In A Survey on Fixed Divisors, page 3 mentions generalized version for multivaried polynomials (definition of $d(S,f)$ is mentioned on previous page, it is quite generic but in our case it is $\gcd$ of all polynomial values).

Thereom 2.1 (Hensel [67]) Let $f \in \mathbb{Z}[\underline{x}]$ be a polynomial with degree $m_i$ in $x_i$ for $i=1,2,\dots,n$. Then $d(\mathbb{Z}^n,f)$ is equal to the g.c.d of the values $f(r_1,r_2,\dots,r_n)$, where each $r_i$ ranges over $m_i+1$ consecutive integers.

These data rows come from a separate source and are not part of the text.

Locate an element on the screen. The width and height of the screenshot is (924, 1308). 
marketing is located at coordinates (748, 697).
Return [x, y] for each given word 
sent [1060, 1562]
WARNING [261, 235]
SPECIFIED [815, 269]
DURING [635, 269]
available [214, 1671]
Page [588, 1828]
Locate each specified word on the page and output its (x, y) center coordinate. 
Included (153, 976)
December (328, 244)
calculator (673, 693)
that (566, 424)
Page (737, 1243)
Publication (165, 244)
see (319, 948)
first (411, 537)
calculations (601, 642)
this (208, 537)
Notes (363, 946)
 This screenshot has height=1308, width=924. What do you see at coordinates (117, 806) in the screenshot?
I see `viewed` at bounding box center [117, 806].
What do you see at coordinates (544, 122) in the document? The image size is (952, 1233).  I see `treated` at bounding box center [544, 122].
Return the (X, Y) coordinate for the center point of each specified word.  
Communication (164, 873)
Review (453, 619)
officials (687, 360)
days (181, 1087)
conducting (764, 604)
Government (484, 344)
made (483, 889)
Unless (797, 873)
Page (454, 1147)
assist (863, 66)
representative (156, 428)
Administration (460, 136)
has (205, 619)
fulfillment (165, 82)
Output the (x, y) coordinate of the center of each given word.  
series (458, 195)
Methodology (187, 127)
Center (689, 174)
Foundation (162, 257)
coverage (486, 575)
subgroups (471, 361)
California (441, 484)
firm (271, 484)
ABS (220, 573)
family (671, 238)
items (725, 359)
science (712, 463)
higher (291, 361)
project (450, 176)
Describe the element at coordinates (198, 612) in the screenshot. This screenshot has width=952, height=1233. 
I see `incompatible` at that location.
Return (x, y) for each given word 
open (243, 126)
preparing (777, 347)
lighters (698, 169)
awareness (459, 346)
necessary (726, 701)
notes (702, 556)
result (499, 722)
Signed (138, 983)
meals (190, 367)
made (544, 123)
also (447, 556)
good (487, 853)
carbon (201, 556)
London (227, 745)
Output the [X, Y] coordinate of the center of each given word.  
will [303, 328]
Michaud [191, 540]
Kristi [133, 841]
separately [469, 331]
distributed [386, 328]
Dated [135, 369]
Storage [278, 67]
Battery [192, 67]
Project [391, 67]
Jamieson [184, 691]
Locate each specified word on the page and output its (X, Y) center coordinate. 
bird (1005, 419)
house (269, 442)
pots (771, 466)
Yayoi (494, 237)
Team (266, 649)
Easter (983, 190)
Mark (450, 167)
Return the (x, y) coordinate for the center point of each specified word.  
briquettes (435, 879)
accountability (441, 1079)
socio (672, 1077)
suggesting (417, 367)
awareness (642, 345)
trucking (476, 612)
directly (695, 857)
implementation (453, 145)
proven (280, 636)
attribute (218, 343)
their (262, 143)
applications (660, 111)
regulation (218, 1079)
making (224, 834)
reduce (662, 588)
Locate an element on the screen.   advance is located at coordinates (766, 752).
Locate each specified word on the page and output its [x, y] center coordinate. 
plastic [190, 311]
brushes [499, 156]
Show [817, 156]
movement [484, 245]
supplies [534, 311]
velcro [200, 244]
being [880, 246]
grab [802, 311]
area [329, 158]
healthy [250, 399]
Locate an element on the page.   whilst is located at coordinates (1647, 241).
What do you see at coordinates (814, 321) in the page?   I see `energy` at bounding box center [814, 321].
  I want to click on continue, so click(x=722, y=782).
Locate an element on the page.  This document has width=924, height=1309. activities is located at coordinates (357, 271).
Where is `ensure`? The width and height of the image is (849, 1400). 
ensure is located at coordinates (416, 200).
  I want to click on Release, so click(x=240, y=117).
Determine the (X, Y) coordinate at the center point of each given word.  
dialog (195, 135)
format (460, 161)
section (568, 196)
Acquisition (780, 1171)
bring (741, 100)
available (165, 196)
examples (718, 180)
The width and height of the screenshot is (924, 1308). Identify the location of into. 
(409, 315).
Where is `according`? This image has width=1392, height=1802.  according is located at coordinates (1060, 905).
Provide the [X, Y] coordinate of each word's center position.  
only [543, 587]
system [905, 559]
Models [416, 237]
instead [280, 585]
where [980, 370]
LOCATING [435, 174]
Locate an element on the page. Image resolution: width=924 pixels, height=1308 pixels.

And comments after clarifies that for $n=1$ we get desired result:

Thus, if $f(x) \in \mathbb{Z}[x]$ is a polynomial of degree $k$ then $d(\mathbb{Z},f)=(f(0),f(1),\dots,f(k))$.

So in fact, we can use any consecutive $k+1$ integer values! And the actual proof is referenced to K. Hensel, Ueber den grössten gemeinsamen Theiler aller Zahlen, welche durch eine ganze Function von n Veränderlichen darstellbar sind, J. reine angew. Math. 116 (1896), 350–356. Too bad it is in german, I am not gonna get much of it.

However, the article talks about $(f(0),f(1),\dots,f(k))$, but wiki states $(a_0,a_1,\dots,a_n)$. But later in the same article there is a Theorem 5.5 which states several equalities, this is essentially one of them.